Le garba trouve son origine dans les quartiers populaires d’Abidjan, Treichville, Abobo et Adjamé, mais les petits restaurants qui en servent, les « garbadromes », ont essaimé ces dernières années dans toute la métropole et au-delà. Deux légendes s’opposent sur ses origines. La première dit que le plat a été nommé en hommage à Dicoh Garba, ministre de la production animale sous Félix Houphouët-Boigny, qui entreprenait de valoriser la pêche au thon dans les années 1970. L’autre soutient que c’est un immigré nigérien, dénommé Garba, qui a eu le premier l’idée d’associer de l’attiéké bas de gamme à des pièces de thon négligées des poissonniers. Une chose est sûre, c’est bien la communauté nigérienne d’Abidjan qui a popularisé ce plat dans les années 1980, un coup de génie d’autant plus saisissant qu’il n’y a ni mer ni cultures de manioc au Niger.

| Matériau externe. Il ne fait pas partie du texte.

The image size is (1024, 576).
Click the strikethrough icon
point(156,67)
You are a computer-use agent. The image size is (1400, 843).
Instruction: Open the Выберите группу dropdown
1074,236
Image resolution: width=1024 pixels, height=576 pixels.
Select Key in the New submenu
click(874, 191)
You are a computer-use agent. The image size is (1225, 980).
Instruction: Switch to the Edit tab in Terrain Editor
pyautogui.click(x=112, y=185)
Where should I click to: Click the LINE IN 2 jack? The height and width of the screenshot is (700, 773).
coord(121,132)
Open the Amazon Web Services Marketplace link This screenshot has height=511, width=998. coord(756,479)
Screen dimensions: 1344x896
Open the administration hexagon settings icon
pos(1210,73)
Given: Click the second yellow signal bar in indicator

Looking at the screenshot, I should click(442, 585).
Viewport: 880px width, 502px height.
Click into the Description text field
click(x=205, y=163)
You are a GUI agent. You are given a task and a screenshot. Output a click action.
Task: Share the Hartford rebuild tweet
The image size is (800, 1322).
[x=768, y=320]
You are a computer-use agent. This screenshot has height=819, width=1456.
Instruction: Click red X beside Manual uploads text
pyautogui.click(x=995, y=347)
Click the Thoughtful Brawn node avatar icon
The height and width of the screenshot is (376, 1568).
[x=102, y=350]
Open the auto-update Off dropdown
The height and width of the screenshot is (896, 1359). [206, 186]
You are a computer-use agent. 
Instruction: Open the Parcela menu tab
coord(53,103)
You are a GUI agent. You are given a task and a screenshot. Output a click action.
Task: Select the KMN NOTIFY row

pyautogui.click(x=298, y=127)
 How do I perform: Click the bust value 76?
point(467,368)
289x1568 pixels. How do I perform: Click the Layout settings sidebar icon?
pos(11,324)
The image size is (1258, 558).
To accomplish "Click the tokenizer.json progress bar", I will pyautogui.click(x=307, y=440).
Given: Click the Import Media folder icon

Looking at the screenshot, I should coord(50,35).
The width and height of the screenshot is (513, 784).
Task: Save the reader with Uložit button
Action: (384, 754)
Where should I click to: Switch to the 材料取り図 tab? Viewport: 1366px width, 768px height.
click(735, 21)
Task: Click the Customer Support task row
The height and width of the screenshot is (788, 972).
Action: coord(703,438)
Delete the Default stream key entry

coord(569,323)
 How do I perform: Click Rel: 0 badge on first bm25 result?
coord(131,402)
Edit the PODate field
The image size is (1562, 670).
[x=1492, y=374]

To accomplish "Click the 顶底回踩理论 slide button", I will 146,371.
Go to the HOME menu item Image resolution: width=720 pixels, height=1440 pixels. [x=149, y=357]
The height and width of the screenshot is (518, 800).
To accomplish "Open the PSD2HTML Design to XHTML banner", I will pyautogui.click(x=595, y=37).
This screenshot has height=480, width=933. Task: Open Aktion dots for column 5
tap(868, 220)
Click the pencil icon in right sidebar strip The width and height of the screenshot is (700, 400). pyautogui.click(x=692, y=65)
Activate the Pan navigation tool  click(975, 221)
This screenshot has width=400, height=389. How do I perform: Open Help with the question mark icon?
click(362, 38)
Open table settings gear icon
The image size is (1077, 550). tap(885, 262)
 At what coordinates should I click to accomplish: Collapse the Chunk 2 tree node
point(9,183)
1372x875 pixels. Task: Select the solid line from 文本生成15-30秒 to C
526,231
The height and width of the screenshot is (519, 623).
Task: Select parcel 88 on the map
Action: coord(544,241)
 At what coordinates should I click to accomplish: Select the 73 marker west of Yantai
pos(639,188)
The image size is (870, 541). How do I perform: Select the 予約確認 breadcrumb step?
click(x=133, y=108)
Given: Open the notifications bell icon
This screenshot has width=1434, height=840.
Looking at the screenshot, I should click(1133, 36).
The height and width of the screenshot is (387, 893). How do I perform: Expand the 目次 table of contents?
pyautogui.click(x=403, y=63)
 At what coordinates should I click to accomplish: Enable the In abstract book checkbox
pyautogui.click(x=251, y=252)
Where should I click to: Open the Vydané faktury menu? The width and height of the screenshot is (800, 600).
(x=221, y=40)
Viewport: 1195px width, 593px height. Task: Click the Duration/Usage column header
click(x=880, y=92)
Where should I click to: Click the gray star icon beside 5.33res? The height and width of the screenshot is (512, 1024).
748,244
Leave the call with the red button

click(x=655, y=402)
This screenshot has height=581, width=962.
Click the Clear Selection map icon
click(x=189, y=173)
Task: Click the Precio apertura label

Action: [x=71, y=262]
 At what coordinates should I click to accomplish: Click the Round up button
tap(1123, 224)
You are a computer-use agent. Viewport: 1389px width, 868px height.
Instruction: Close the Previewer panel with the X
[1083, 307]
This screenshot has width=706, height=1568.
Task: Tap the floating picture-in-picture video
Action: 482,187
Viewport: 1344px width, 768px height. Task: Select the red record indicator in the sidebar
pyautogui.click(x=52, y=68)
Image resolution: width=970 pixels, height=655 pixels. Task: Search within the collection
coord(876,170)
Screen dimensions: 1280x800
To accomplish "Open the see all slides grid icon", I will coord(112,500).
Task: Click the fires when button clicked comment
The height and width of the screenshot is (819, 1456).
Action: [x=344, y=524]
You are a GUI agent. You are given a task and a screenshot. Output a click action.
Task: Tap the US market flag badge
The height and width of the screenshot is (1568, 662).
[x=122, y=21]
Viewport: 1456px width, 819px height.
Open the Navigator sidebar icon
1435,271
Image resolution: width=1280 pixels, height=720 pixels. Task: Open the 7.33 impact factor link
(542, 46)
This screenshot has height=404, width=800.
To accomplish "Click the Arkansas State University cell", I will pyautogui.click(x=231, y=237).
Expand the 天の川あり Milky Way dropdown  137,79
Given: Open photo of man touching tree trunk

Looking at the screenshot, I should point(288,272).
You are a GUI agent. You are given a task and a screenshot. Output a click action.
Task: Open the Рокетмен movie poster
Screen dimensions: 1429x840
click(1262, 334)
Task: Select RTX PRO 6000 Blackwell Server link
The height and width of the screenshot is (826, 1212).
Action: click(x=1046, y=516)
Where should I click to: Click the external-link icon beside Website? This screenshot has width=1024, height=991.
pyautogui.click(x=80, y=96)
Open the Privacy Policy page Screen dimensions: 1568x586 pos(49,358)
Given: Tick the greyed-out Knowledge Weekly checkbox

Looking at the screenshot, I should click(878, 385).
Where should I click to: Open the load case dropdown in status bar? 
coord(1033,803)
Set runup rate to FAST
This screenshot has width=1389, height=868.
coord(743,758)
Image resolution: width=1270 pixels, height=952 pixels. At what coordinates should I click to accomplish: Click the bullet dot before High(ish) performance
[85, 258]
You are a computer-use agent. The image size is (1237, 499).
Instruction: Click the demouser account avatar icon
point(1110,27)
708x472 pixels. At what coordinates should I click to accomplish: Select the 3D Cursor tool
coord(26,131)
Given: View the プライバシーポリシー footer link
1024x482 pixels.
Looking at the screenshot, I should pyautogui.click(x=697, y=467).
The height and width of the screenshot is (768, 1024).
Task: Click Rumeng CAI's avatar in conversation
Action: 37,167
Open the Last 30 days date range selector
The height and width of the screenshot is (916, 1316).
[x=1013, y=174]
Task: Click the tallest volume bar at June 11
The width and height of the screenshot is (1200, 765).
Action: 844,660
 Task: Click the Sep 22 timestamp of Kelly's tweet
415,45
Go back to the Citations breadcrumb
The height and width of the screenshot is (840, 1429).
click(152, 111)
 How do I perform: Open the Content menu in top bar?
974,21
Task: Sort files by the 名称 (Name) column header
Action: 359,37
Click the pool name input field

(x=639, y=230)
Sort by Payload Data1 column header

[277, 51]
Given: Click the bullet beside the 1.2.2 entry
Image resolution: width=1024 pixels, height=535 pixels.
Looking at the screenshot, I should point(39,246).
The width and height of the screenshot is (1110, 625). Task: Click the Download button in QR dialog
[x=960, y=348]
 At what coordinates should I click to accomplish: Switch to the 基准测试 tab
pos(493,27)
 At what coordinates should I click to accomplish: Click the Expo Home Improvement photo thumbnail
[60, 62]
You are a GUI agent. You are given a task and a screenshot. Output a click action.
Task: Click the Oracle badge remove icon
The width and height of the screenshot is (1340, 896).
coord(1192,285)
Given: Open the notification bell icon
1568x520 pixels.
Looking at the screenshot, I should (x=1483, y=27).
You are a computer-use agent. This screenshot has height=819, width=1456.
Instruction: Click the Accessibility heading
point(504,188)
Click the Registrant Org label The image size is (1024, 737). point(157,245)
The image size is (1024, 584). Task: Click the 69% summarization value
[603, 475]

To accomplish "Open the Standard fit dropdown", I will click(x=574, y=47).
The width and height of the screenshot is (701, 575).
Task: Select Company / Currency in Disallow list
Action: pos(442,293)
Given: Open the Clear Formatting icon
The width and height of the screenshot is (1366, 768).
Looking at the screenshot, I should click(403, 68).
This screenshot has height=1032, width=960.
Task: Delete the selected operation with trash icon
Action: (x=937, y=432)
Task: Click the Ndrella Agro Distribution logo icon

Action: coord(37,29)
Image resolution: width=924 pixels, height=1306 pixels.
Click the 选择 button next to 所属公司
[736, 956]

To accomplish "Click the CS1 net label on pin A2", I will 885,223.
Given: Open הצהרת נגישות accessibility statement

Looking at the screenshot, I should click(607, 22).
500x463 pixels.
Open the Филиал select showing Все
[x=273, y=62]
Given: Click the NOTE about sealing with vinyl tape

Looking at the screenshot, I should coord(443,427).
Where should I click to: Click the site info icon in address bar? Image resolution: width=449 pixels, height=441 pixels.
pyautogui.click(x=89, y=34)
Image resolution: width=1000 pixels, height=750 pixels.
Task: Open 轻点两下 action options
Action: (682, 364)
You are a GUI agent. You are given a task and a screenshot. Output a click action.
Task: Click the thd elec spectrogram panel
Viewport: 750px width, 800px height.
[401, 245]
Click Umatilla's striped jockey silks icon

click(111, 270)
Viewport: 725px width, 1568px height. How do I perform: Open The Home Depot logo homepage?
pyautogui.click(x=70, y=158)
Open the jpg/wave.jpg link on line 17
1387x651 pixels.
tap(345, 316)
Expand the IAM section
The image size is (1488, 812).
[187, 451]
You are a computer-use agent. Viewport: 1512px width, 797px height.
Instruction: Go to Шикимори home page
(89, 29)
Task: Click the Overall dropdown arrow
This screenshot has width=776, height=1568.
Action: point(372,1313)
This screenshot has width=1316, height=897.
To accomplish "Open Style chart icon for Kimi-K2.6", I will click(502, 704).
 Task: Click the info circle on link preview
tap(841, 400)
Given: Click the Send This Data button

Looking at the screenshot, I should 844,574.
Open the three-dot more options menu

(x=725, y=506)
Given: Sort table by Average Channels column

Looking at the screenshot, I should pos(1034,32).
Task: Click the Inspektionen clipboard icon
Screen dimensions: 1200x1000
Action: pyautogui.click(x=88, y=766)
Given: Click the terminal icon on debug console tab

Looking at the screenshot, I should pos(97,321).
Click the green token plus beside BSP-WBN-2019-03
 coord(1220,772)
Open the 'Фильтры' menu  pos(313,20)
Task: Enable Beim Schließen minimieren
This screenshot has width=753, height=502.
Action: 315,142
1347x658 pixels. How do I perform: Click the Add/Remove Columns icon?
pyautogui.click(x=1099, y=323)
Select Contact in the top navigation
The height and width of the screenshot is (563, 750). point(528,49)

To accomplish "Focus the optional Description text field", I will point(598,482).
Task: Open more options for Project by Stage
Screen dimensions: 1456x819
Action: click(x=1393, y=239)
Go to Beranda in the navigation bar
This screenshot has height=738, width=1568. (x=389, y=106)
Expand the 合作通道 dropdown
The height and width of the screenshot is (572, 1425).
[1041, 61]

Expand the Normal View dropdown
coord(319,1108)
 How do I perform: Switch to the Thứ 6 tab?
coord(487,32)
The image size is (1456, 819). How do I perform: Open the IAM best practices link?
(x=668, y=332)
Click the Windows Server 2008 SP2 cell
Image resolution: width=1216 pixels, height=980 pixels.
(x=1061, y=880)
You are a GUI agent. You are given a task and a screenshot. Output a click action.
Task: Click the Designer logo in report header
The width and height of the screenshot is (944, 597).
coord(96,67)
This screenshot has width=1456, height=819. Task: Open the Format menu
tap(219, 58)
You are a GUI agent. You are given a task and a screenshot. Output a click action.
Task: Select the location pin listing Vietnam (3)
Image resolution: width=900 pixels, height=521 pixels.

Cauchemar des nutritionnistes
Les garbadromes étaient initialement concentrés autour des résidences universitaires, où ils servaient des populations d’étudiants au faible pouvoir d’achat, avant d’étendre leur clientèle aux travailleurs. On a vu ensuite de jeunes Ivoiriens ouvrir des garbadromes estampillés « choco », soit « classe », avec la promesse de normes d’hygiène plus strictes. Car le plat a une image ambivalente. Les Ivoiriens l’aiment pour sa simplicité et son goût, le croustillant du poisson frit associé au moelleux de l’attiéké, le gras de l’huile de palme et le sel du cube Maggi – il faut bien le reconnaître, le garba est le cauchemar des nutritionnistes. Mais ils savent aussi qu’il se prépare dans des conditions peu hygiéniques, avec du poisson manipulé à main nue, des ustensiles pas toujours très propres et une huile de friture réutilisée jusqu’à devenir noire.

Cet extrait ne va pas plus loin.